[Start]

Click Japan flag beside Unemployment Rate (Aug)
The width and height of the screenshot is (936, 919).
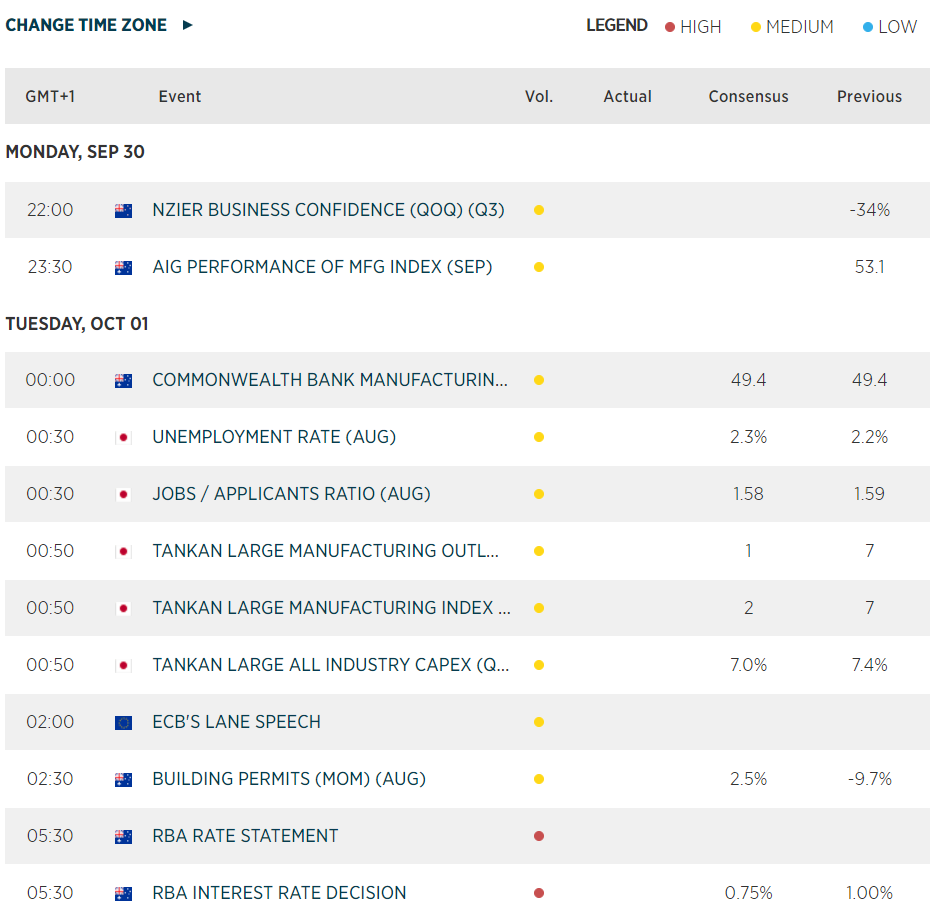[123, 438]
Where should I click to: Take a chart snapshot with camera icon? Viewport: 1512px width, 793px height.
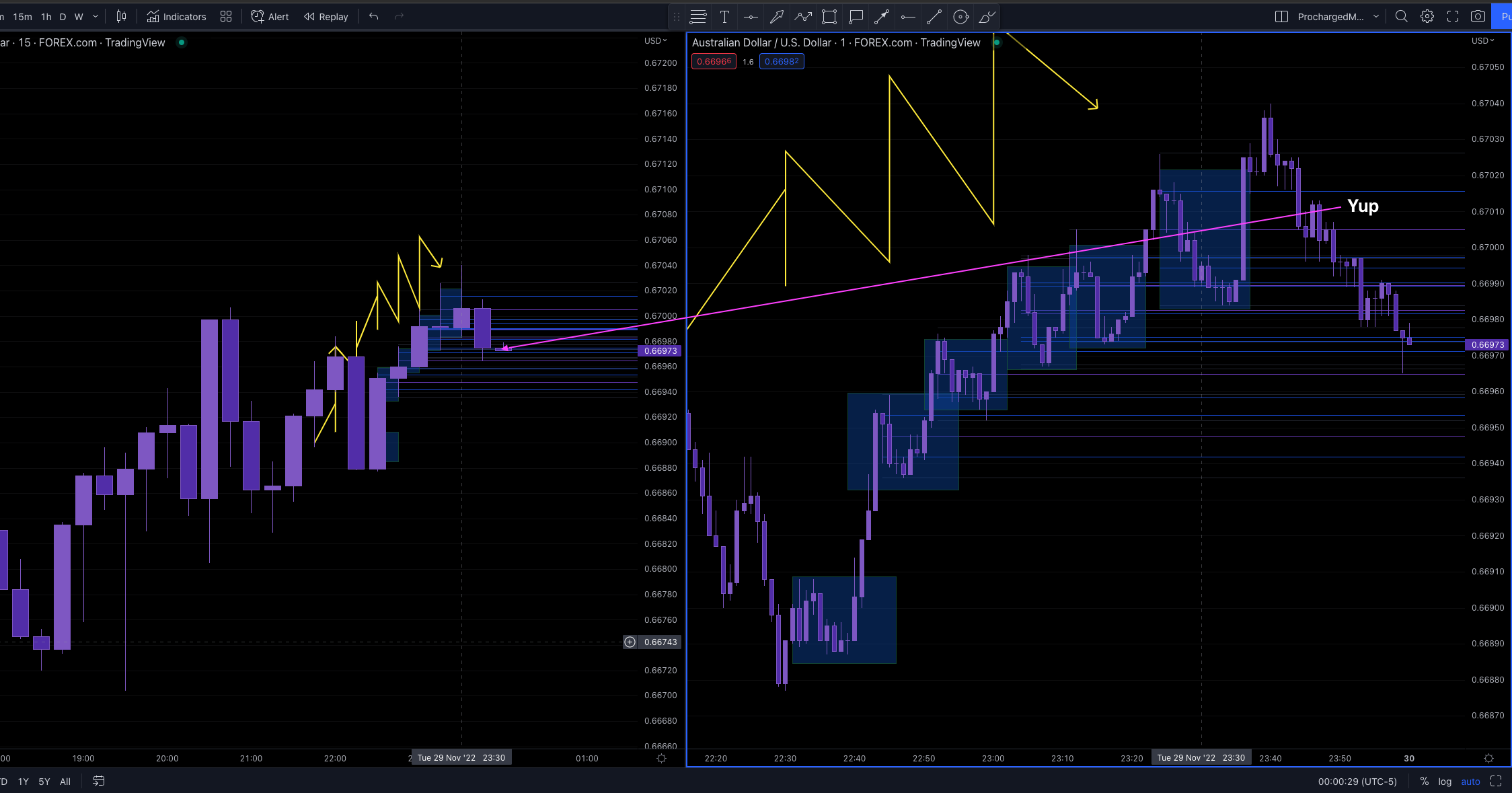click(x=1478, y=16)
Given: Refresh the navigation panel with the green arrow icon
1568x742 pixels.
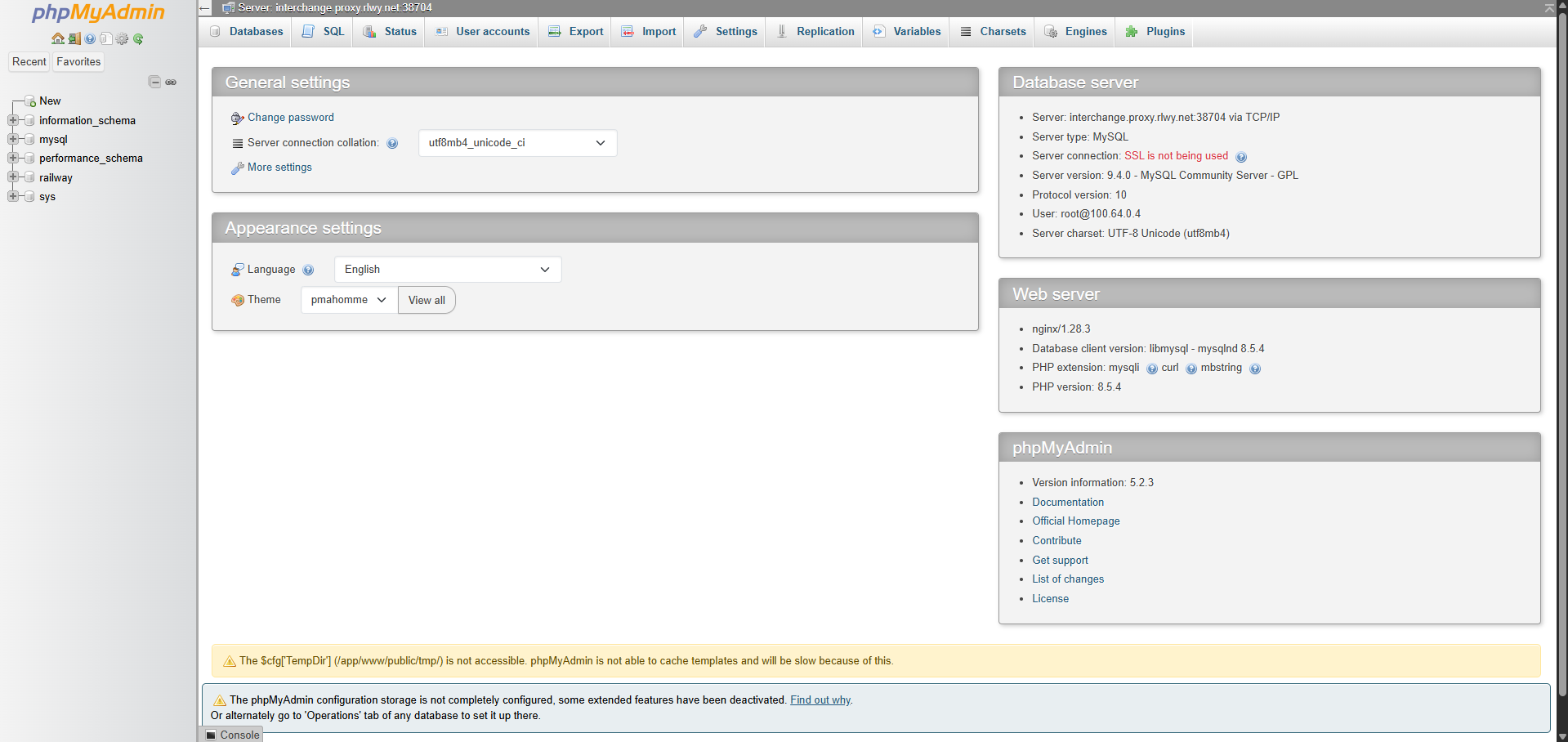Looking at the screenshot, I should pos(138,38).
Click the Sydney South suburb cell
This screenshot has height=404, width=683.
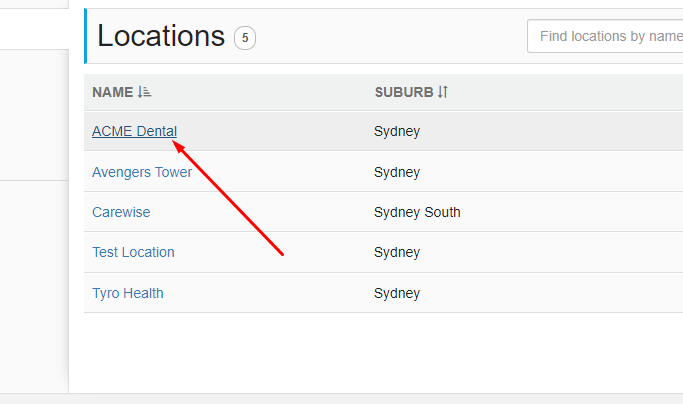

[End]

**Objective:**
Return every line of text from the four entries above, word for word and in the same order, leaving out the pictures.

**Correct result:**
Click Japan flag beside Unemployment Rate (Aug)
The width and height of the screenshot is (936, 919).
[123, 438]
Where should I click to: Take a chart snapshot with camera icon? Viewport: 1512px width, 793px height.
click(x=1478, y=16)
Given: Refresh the navigation panel with the green arrow icon
1568x742 pixels.
Looking at the screenshot, I should pos(138,38).
Click the Sydney South suburb cell
This screenshot has height=404, width=683.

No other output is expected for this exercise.